START Passage to read

Although dependencies exist between \(L\) and \(U\) due to the undirected graph, when considered in isolation each random variable is simply a sum of independent indicator random variables. Indeed, fix any ordering of the indices \(\Lambda \cap \{ j \le k \}\) and write \(U(\mathbf {x},\mathbf {y}) = \sum _{i} u_{i},\) where the sum ranges from one to the (deterministic) size of \(\Lambda \cap \{ j \le k \},\) and note that each \(u_{i}\) is either zero or \(\langle \mathbf {x}_j , M \mathbf {y}_k \rangle \) with probability \((1-p)\) or \(p\), respectively. Obviously for \(L(\mathbf {x},\mathbf {y})\) an analogous statement holds.

Note that \(|u_{i}| \le \sqrt{p/n}\) by definition of \(\Lambda \), and that

$$\begin{aligned} \sum _{i} \mathrm {Var}(u_i) = p(1-p) \sum _{\Lambda \cap \{j \le k\} } |\langle \mathbf {x}_{j} , M\mathbf {y}_{k} \rangle |^2 \le p||M||^{2}_{2} ||\mathbf {x}||^{2}_{2} ||\mathbf {y}||^{2}_{2} \le p||M||^{2}_{2}. \end{aligned}$$

By applying the Chernoff bound 2.1 to the random variables \((u_{i} - \mathbb {E}(u_{i}))/2\sqrt{p/n}\) with the choices \(\sigma ^2 = nK||M||^{2}_{2}/4\) and \(\lambda ^2 = nK||M||^{2}_{2}\) these facts imply that for any \(K \ge 1\) the estimate

$$\begin{aligned} \mathbb {P}\left( \left| U(\mathbf {x},\mathbf {y}) - \mathbb {E}(U(\mathbf {x},\mathbf {y})) \right| \ge K \sqrt{np} ||M||^2_{2} \right) \le 2\mathrm {e}^{-K n ||M||_{2} /4} \end{aligned}$$

holds. A similar argument shows that the same inequality holds for \(L(\mathbf {x},\mathbf {y})\) as well. As \(S = L+U,\) the triangle inequality and the union bound yield the estimate

$$\begin{aligned} \mathbb {P}\left( \left| S(\mathbf {x},\mathbf {y}) - \mathbb {E}(S(\mathbf {x},\mathbf {y})) \right| \ge 2K \sqrt{np} ||M||^2_{2} \right) \le 4\mathrm {e}^{-K n ||M||_{2} /4}. \end{aligned}$$

(51)

END Passage to read
START Items

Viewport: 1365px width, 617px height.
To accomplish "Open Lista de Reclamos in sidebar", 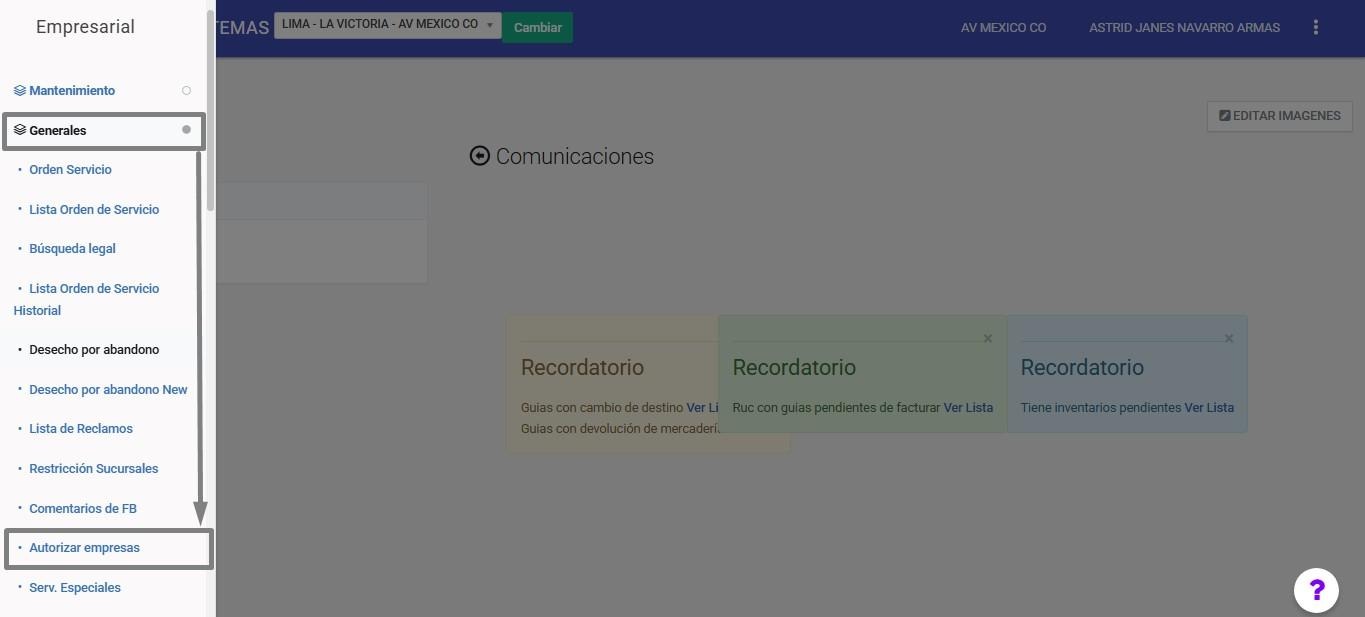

END Items
START Items

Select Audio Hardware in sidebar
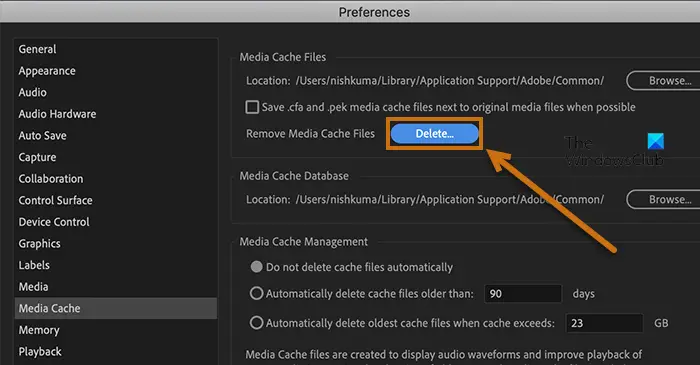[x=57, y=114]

END Items

## Instructions to follow
In the passage on the concentration bound, which two tools combine the estimates for L and U into the estimate for S?

## Task output
The triangle inequality and the union bound.